Achieving efficient photocatalytic degradation and mineralization of phenolic pollutants under mild conditions is the key to solving the environmental crisis. Herein, a novel self-generation and -activation of H2O2 technology is achieved on graphitic carbon nitride (GCN)/anthraquinone-based covalent organic frameworks (TD-COF) heterojunction photocatalysts (CNTD-X). Some of the photogenerated electrons (e-) that migrate directionally to the surface of TD-COF could generate H2O2via oxygen reduction reaction (ORR) route, while the e- gathered around anthraquinone can reduce it to stable semi-quinone radicals, which can further release hydroxyl radical (·OH) through electron transfer with H2O2. The photogenerated holes (h+) gathered on the surface of GCN would provide important raw materials for ORR reaction through oxidation of water, and participate in the mineralization process of pollutants. With the ring opening of·OH and the oxidation of h+, this heterojunction system can achieve efficient phenolic pollutants removal.
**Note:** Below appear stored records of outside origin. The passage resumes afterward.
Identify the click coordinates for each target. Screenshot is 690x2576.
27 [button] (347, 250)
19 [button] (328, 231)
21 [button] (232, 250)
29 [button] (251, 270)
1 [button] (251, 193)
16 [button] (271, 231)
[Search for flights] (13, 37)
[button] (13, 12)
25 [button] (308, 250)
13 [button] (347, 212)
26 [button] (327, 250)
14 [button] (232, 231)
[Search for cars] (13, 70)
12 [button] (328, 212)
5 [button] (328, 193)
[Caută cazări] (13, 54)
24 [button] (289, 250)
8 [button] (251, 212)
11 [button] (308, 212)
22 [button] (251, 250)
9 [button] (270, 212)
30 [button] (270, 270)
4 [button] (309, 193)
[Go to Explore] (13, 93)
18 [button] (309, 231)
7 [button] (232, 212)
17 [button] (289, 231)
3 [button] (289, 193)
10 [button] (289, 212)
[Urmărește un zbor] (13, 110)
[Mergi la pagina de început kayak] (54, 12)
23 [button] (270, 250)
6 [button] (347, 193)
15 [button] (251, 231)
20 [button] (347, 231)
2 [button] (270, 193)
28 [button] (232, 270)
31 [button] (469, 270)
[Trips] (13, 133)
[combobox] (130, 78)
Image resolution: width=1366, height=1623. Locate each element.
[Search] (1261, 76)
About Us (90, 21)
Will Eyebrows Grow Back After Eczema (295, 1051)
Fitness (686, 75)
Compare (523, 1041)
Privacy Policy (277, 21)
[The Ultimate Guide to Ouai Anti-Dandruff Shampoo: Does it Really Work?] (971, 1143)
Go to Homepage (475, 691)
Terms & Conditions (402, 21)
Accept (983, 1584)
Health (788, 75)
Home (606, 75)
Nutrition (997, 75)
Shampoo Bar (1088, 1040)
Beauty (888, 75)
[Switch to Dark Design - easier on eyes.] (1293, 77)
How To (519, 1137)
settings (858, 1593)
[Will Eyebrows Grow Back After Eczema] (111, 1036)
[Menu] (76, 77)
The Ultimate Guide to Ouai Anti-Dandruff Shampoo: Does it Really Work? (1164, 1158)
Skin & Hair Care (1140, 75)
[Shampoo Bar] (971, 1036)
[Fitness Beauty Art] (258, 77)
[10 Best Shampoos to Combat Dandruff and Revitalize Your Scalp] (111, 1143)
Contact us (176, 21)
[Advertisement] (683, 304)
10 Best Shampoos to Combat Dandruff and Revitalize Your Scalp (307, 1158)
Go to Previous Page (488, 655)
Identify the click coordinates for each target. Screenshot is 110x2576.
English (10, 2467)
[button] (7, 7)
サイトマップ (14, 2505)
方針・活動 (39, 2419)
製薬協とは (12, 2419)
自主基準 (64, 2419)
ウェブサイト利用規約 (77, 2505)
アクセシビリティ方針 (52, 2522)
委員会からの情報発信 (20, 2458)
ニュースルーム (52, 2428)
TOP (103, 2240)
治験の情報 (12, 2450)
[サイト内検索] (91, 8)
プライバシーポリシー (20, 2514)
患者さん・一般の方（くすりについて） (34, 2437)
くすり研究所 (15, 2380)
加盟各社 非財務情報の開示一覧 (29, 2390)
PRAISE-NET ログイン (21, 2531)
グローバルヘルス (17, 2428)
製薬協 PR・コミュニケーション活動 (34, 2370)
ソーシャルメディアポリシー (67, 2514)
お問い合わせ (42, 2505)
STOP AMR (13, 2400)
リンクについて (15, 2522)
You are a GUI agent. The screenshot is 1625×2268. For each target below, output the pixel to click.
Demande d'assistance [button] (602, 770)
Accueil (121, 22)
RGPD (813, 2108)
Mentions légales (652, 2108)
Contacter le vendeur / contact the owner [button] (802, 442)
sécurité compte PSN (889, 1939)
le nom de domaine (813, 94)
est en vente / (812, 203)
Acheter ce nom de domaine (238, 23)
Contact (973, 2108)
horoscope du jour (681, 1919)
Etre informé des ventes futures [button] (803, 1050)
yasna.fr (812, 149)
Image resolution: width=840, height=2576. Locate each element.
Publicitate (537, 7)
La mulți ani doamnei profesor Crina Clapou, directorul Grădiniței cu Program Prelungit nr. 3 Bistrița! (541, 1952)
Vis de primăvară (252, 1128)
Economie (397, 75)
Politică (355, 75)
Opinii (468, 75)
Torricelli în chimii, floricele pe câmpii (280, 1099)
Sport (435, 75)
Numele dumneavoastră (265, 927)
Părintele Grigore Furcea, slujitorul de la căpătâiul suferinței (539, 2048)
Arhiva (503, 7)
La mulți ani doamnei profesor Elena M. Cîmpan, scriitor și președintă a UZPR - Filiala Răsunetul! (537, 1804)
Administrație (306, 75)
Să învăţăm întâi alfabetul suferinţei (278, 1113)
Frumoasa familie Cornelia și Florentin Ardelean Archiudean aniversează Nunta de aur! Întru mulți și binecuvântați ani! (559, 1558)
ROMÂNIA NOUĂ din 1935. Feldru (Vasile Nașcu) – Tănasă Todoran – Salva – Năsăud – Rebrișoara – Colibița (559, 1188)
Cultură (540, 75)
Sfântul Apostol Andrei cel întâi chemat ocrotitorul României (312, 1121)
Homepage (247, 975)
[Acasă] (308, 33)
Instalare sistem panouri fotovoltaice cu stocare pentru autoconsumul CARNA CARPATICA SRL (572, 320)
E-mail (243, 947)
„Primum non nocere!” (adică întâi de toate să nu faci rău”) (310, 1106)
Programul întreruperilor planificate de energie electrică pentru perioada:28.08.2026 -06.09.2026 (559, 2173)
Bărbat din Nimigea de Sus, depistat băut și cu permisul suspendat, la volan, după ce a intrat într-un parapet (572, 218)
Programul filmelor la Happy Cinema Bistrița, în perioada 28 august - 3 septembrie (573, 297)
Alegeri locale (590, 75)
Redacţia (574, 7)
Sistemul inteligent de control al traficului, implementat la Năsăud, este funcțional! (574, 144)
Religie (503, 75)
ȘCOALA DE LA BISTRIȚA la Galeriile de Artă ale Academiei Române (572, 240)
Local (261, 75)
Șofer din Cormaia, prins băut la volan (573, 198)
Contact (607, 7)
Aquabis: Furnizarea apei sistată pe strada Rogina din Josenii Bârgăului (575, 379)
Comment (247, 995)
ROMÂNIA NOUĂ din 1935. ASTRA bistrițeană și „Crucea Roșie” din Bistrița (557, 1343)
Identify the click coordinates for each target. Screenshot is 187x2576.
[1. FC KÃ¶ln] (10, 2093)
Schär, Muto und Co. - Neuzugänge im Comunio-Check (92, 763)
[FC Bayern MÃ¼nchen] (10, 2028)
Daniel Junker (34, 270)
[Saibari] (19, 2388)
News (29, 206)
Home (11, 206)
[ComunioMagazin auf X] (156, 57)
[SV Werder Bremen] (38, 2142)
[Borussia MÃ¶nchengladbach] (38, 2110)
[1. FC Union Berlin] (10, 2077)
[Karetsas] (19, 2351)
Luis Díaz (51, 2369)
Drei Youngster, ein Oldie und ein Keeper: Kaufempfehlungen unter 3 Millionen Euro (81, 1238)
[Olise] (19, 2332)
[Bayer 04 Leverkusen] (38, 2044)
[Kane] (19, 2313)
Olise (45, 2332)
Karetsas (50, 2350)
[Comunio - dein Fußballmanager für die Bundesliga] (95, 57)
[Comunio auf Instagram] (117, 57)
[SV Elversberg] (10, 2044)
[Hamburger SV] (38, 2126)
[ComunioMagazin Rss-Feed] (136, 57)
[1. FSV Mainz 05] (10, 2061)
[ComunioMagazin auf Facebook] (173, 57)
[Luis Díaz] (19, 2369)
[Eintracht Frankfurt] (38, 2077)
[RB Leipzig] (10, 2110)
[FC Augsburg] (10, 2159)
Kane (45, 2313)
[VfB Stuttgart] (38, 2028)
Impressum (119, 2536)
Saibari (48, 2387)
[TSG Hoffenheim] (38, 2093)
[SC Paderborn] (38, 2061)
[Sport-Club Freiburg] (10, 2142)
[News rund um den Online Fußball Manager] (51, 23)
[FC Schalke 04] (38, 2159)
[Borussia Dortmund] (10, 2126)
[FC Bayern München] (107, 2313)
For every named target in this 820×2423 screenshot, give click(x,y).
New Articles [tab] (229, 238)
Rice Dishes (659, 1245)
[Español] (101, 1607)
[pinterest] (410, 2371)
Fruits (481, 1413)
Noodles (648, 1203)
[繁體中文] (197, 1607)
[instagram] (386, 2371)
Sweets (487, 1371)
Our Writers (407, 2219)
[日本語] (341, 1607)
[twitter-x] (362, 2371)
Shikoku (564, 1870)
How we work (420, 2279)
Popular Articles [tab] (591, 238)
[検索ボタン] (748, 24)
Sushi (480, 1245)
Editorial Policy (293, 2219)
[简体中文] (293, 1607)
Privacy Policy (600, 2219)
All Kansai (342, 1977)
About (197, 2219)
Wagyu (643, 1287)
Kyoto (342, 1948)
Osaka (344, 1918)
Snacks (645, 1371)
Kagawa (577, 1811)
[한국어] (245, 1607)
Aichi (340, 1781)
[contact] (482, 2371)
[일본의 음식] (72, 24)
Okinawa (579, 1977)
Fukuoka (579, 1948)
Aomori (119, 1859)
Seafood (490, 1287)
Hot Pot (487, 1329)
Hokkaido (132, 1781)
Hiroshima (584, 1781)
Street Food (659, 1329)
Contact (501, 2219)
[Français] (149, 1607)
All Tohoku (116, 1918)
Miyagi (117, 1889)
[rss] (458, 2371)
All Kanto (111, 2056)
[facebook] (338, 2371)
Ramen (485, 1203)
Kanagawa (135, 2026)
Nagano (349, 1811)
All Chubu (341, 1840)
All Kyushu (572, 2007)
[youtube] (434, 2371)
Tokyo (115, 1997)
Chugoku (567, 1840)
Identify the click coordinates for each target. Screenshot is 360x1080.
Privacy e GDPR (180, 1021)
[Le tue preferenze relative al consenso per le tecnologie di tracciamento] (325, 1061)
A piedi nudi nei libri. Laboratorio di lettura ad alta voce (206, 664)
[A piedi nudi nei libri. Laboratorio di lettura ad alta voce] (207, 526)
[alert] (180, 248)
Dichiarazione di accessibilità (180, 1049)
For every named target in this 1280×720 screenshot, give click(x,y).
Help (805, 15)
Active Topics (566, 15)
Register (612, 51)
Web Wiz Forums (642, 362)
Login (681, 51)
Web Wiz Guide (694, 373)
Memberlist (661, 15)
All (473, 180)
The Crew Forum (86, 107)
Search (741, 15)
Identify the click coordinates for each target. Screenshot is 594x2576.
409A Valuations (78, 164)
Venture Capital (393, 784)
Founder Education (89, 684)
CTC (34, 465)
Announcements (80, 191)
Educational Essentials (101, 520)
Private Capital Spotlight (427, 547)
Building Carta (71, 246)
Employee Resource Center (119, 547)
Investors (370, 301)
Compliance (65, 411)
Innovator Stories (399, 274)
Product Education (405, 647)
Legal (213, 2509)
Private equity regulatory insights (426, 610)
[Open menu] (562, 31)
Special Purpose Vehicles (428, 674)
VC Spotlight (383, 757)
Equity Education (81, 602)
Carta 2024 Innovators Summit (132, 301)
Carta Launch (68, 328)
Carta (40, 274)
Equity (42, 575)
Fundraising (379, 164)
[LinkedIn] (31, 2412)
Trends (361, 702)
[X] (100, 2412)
The optimal sample of CNTD-0.02 possesses an incredible phenol removal (99.4%) within 12 min under visible light irradiation (λ > 420 nm), and total organic carbon (TOC) analysis shows 81% phenol is converted into CO2 and H2O. The photo-degradation rate of CNTD-0.02 is about 204.2 and 26.8 times that of GCN and TD-COF, respectively. This novel photocatalytic strategy over CNTD-X could also be applied in other phenolic pollutants removal, and our work paves a new way for environmental remediation in clean and efficient technology.